Ratio of household debt to income at record highs in Canada and Australia: RBA Governor Lowe
Staff ReporterDecember 7, 2020

Housing markets in Australia and Canada have many similarities such as large increases in home prices in cities, high household debt levels and strong investor interest in property, says RBA Governor Philip Lowe. 

He put his views across at the recent Australia-Canada Leadership Forum, saying, “We are both attractive places for non-residents to invest their savings. We both have growing populations. And we both have had to deal with very large increases in housing prices in some of our cities. With all this in common, it is not surprising that we find much to talk about and experiences to share.” 

The 13th Annual Demographia International Housing Affordability Survey ranked Sydney as the second least affordable housing market behind Hong Kong. Canada’s Vancouver was ranked third.  

Sydney’s “median multiple”, or the median house price divided by the median household income is 12.2 while Vancouver had a score of 11.8.

Other major Australian cities such as Melbourne, Adelaide and Canada’s Toronto too are not too far behind in unaffordability.

He also drew similarities on high household debt to income ratio, saying, “The increase in overall housing prices in both our countries has gone hand in hand with a further pick-up in household indebtedness (Graph 7). 

“In both countries the ratio of household debt to income is at a record high, although the low level of interest rates means that the debt-servicing burdens are not that high at the moment.”

Another commonality was addressing the supply side of the housing market equation, with low investment in infrastructure contributing to high prices. 

“Another characteristic that we have in common is that at a time of strong demand from both residents and non-residents, there are challenges on the supply side,” Lowe said.

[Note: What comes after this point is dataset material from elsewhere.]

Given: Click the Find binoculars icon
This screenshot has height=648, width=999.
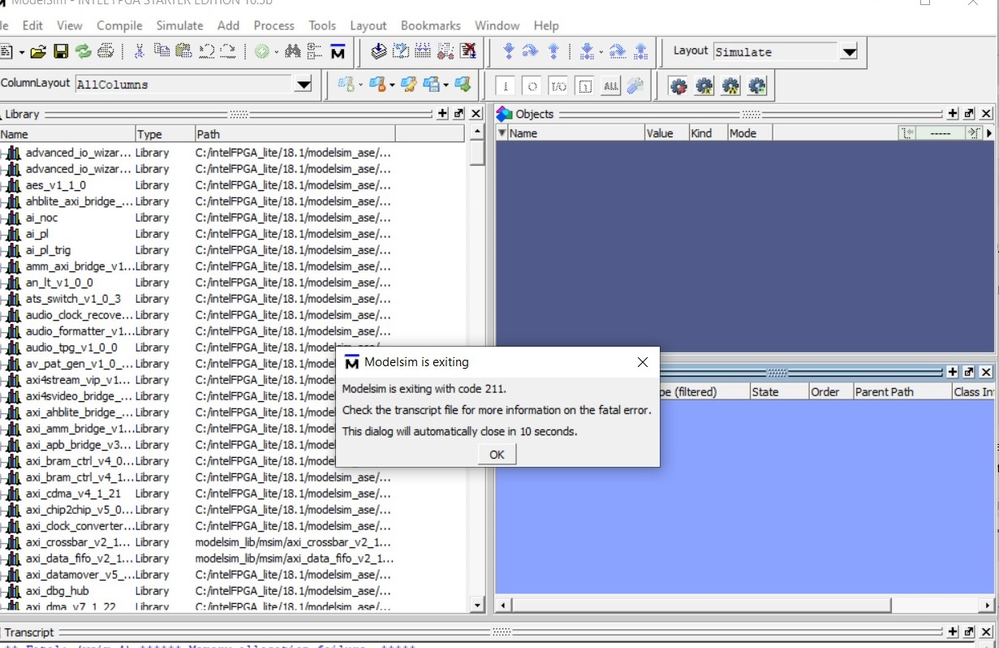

“I understand that zoning is an issue in Canada, just as in Australia. In some parts of Australia, there has also been underinvestment in transport infrastructure, which has limited the supply of well-located land at a time when demand for such land has been growing quickly. The result is higher prices.”

He said both countries had large differences across the various sub-markets.  

“The strength in housing markets in our major cities contrasts with marked weakness in the mining regions following the end of the mining investment boom (Graph 6).”